🏆 Google Surprisingly released Gemini 2.0 Flash Thinking, a New “Reasoning” and “Thinking” model

Gemini 2.0's Flash Thinking, 4D physics breakthroughs, ChatGPT's app integrations, ModernBERT's advances, and NVIDIA-Apple collaboration reshape AI landscape.

Dec 19, 2024

Read time: 9 min 25 sec

⚡In today’s Edition (19-Dec-2024):

🏆 Google Surprisingly released Gemini 2.0 Flash Thinking, a New “Reasoning” and “Thinking” model
⚡New Groundbreaking 4D Physics Engine Revolution arrived, Write text, Get Instant physics
🔭 OpenAI announced its ChatGPT desktop apps can now work with Xcode, Warp, Notion, Apple and ~30 more, so it can see, understand, and automate your work in other apps.
📡A new BERT, ModernBERT is open-sourced, that overhauls traditional encoder models with 8K sequence support and 2-3x faster processing while maintaining BERT's practical simplicity.
🛠️ NVIDIA collaborated with Apple to bring up to 2.7x throughput boost on H100 GPUs for production-scale models.

🧑‍🎓 Top Lecture

🧠 AI Godmother Fei-Fei Li Has a Vision for Computer Vision

Connect with me on X (Twitter)

🏆 Google Surprisingly released Gemini 2.0 Flash Thinking, a New “Reasoning” and “Thinking” model

🎯 The Brief

Google DeepMind surprises everyone and launches a new “Thinking” and “Reasoning” model named Gemini-2.0-Flash-Thinking-exp. It based on Flash architecture with enhanced reasoning capabilities, achieving #1 rank across all Chatbot Arena categories. 32k context window

⚙️ The Details

→ The model introduces thought-based reasoning mechanisms integrated into the Flash architecture framework, representing a significant advancement in model architecture design. The implementation maintains 32k context window while optimizing for both speed and reasoning performance.
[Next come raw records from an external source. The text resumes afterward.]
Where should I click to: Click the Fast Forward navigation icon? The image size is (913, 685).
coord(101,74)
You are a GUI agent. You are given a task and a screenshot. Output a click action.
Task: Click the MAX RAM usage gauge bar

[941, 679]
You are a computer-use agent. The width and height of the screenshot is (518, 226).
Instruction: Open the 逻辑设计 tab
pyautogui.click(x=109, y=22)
→ Currently deployed on Google AI Studio with no internet access functionality as of now, the model demonstrates superior performance metrics across all evaluation categories in Chatbot Arena benchmarks, suggesting robust generalization capabilities and enhanced reasoning pathways.

→ The model shows remarkable advancement from its predecessor (Gemini-2.0-Flash), moving from #3 to #1 in overall rankings. Performance metrics reveal comprehensive improvements across specialized domains, particularly in math and creative writing tasks, where it climbed from #2 to #1.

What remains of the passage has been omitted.